The importance of buying yarn

We went on vacation. I bought yarn. The yarn saved our vacation.

Let’s step back.  D and I went to Italy last week.  Midweek we rented a place in Tuscany with my BIL and SIL.  When we got the keys, we were told that we should keep the doors locked at all times as there had been some crime in the area.

To get an idea of what happened, here’s a view of the apartment. We were in the upper apartment in this view, the window with the curved top was the apartment we rented..

One morning, I went out to take the compost out to the compost bin and to look around.  It was early, D was in the shower, my BIL and SIL were asleep.  I locked the doors behind me as instructed, and went wandering.  On my return I realised I had a problem. I couldn’t get the outer door unlocked.  The key had to be rotated 4 or 5 times to unlock all the deadbolts. There were deadbolts in both sides of the door as well as the top and bottom.  I turned and turned and turned the key, but it wasn’t opening.  the problem is that I had also locked the inner door, so there was a hall with locked doors on each end between me and D, BIL and SIL.  What to do?
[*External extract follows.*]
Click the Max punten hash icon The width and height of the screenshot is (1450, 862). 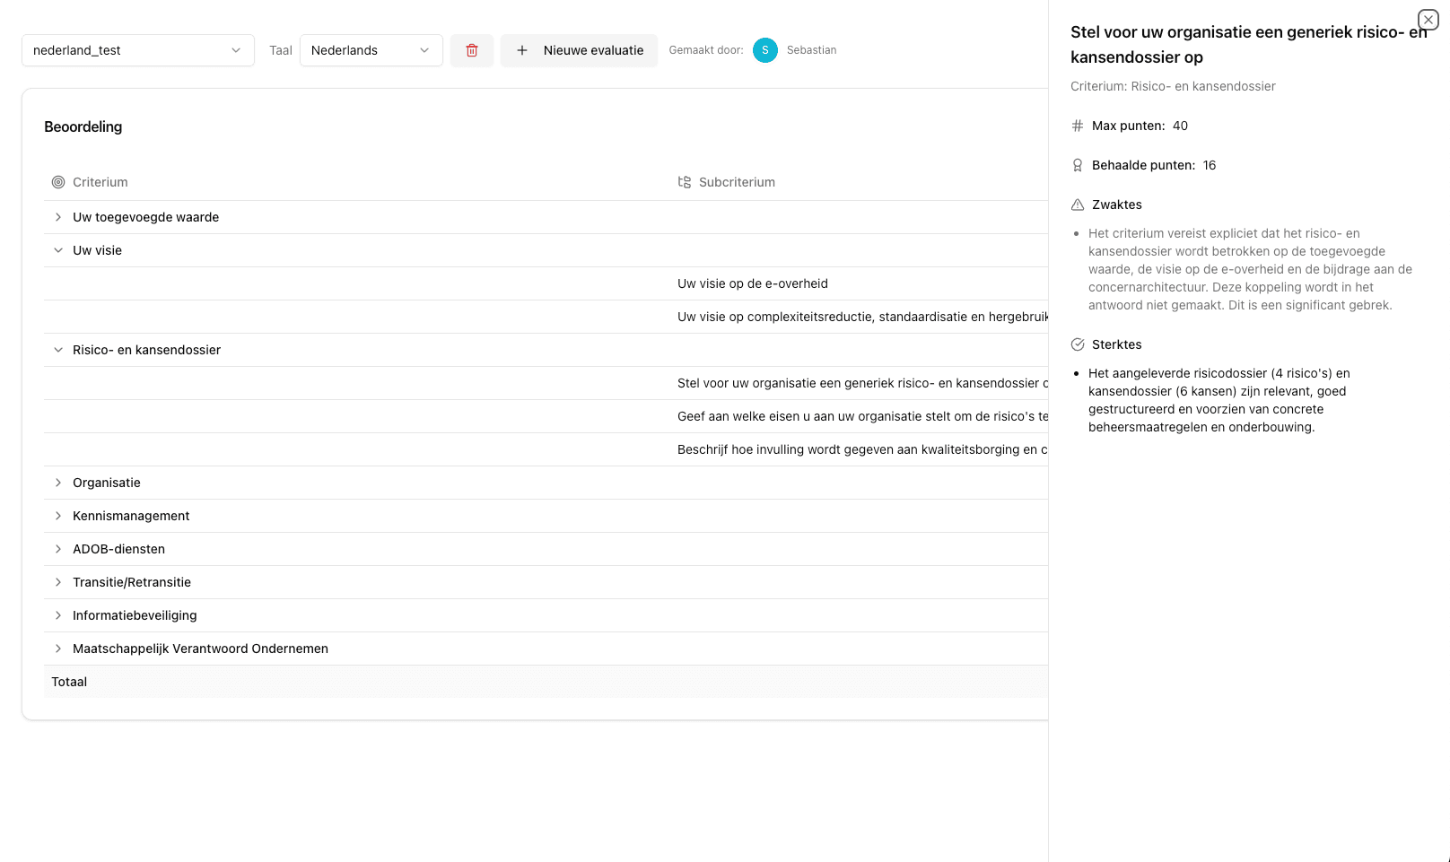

I called out, but D was in the shower, so he couldn’t answer. BIL thought the Tuscan birds had very weird calls – they were calling his name!  Took him a while to realise the birds were also calling his wife’s name.  Hmmm. Maybe he should investigate.  Finally the window opened and I explained the situation.  I had the only set of keys, they were locked in behind two doors, and I couldn’t get the first door opened.

The view from the window was like this. How do we solve this problem?

The yarn came to the rescue of course.  I had purchased 1500 m of fingering weight yarn in Florence.  BIL and SIL thought I was crazy when they saw it, but boy were they happy to have it at this point.  A bag was tied to the end of the ball and the keys were hoisted back up to the apartment.  Doors were opened (turns out I wasn’t strong enough to make the final 1/2 turn), we were reunited.  The one casualty was the ball of yarn. It tumbled out the window.  I had to either lower myself out the window onto the tile roof, then climb back in or reball the yarn. I chose rewinding as the attendant paramedic and neurosurgeon (aka. BIL and SIL) told me they didn’t have their equipment handy and they aren’t licensed in Italy.

The saviour yarn is Trilli Merinos Extrafine Baby Irrestringibile  by Campolmi R. Filati. I purchased it at the factory store in Florence. It was a very cool experience, very different to shopping in a Canadian yarn store. The yarn was all behind the counter and I had to ask to see a ball, then the saleslady found the balls I wanted.  Doing this through a language barrier was a challenge, but it worked out. The yarn is very soft and a lovely olive green.  There is one very big ~1000 ball and three small 150 m balls.

And our saviour ball, up front and centre.